The opinions expressed in this article are the writer’s own and do not reflect the views of Her Campus.
The brightest moments of these first weeks back on campus may be triggering a deja-vu for us upperclassmen, stunned to see the world around us return to “normal.” Stadiums packed at full capacity for football games and university-sponsored concerts seemed light-years away last fall semester as COVID-19 cases consumed campuses all around the country.
As the world attempts to emerge from the paralyzing fog of uncertainty—where one day it’s safe to gather inside maskless, and the next cases are exploding at higher rates than they were in 2020—it’s easy to feel the same feelings of confusion and uneasiness emerge again.
Even though the general student experience right now is affectionately referred to as “Covid College,” according to a 2020 survey, “95% of college students have experienced negative mental health symptoms as a result of COVID-19-related circumstances.”
To cope with navigating a busy schedule and the pandemic every day, grounding myself soon became essential to my well-being throughout the school year. I tried meditation, breathwork, and sensory grounding activities — all of which helped until spring was sneakily turning into summer. My focus began to diminish, and I was soon daydreaming of lazy days at the beach while finishing up finals papers.
I figured my dreams were a sign I needed some Vitamin D, so I headed outside. My campus’ cozy parks and courtyards energized me, but something was still missing. A few days later, I found out exactly what I needed after stumbling across The Earthing Movie: The Remarkable Science of Grounding that soon led me to my holy grail.

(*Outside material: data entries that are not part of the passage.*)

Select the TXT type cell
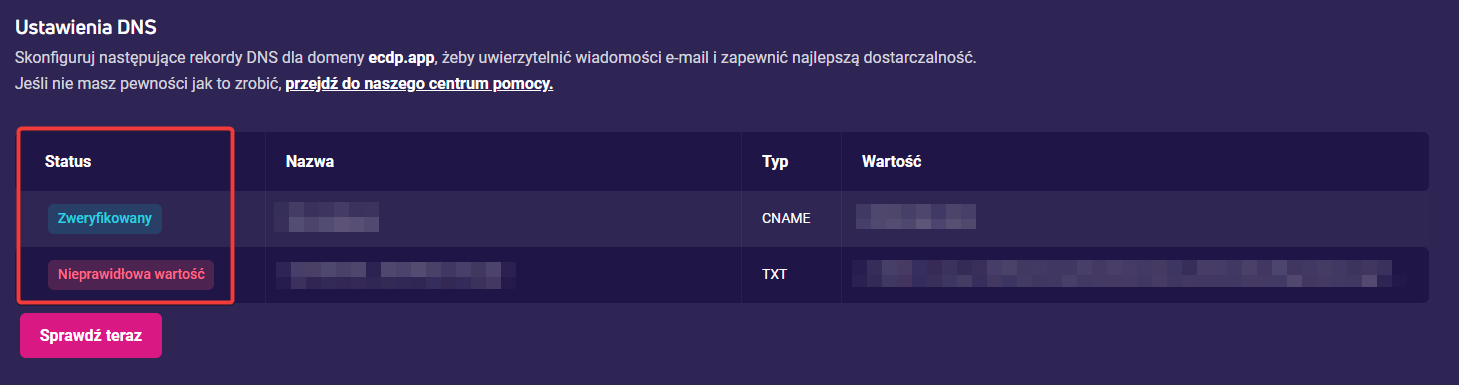This screenshot has width=1459, height=385. click(x=774, y=274)
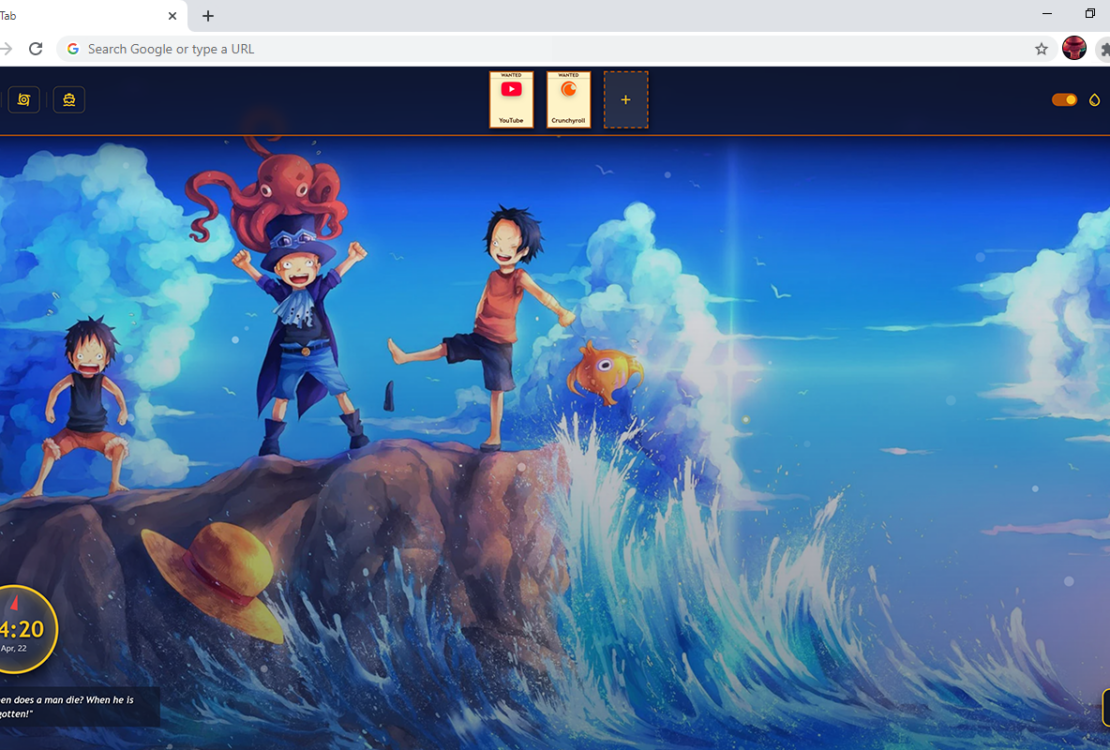Click the water droplet icon
The height and width of the screenshot is (750, 1110).
click(x=1094, y=100)
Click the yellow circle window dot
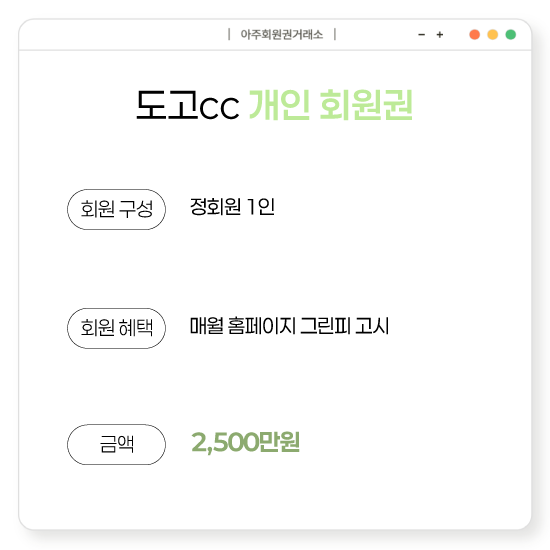The image size is (550, 550). [x=492, y=35]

The award-winning 2019 documentary reveals the miraculous benefits of grounding through several testimonials. Also known as ‘earthing,’ the technique simply requires one to connect their bare skin to the ground for long periods of time. Grounding has been linked to producing a plethora of health benefits, including reduced chronic pain, inflammation, depression, and stress.

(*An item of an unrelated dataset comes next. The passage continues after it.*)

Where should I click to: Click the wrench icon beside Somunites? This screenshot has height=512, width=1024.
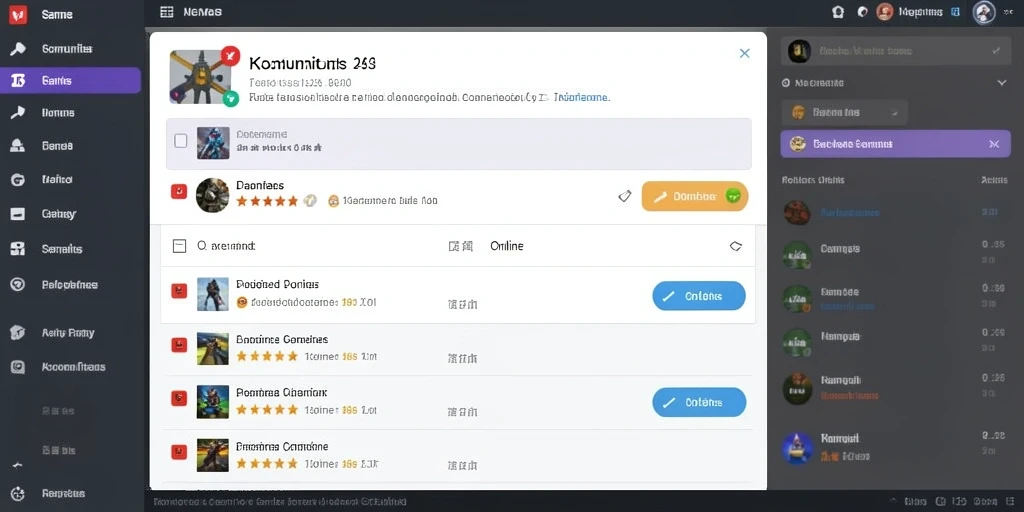click(18, 48)
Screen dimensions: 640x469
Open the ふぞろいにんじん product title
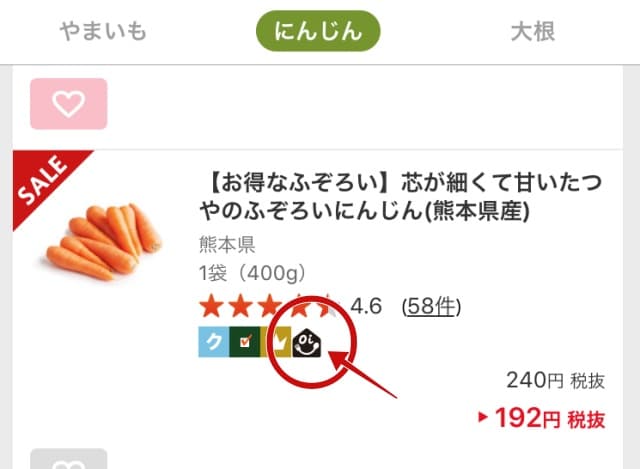point(402,196)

Earthing’s modern “founder” Clint Ober explained the concept in an interview by stating, “the human body is the most electrical thing in the environment and throughout all time where we used to be barefoot or lived in contact, wore leather-soled shoes or we lived in contact with the earth, we touched the earth with our hands, we dug in the earth, we slept on the earth. And so when the human body is connected to the earth, it’s electrically grounded, meaning it’s at earth potential.”
While this may seem too literal to be believable, grounding truly made a difference in my mood and energy, spiking my productivity. The first time I slipped off my sandals and buried my feet between the blades of grass, feeling the soil align to the shape of my feet, I immediately wished I had heard of grounding sooner.
As a person who doesn’t really like the heat, usually, I wouldn’t have lasted more than an hour or two studying outside at a table on a sunny May day. I sat underneath the shade of the trees and finished a major project in 5 hours that day, feeling that same gentle burst of energy you get from running along the shore before going for a swim — coming up from the earth and flowing through my veins.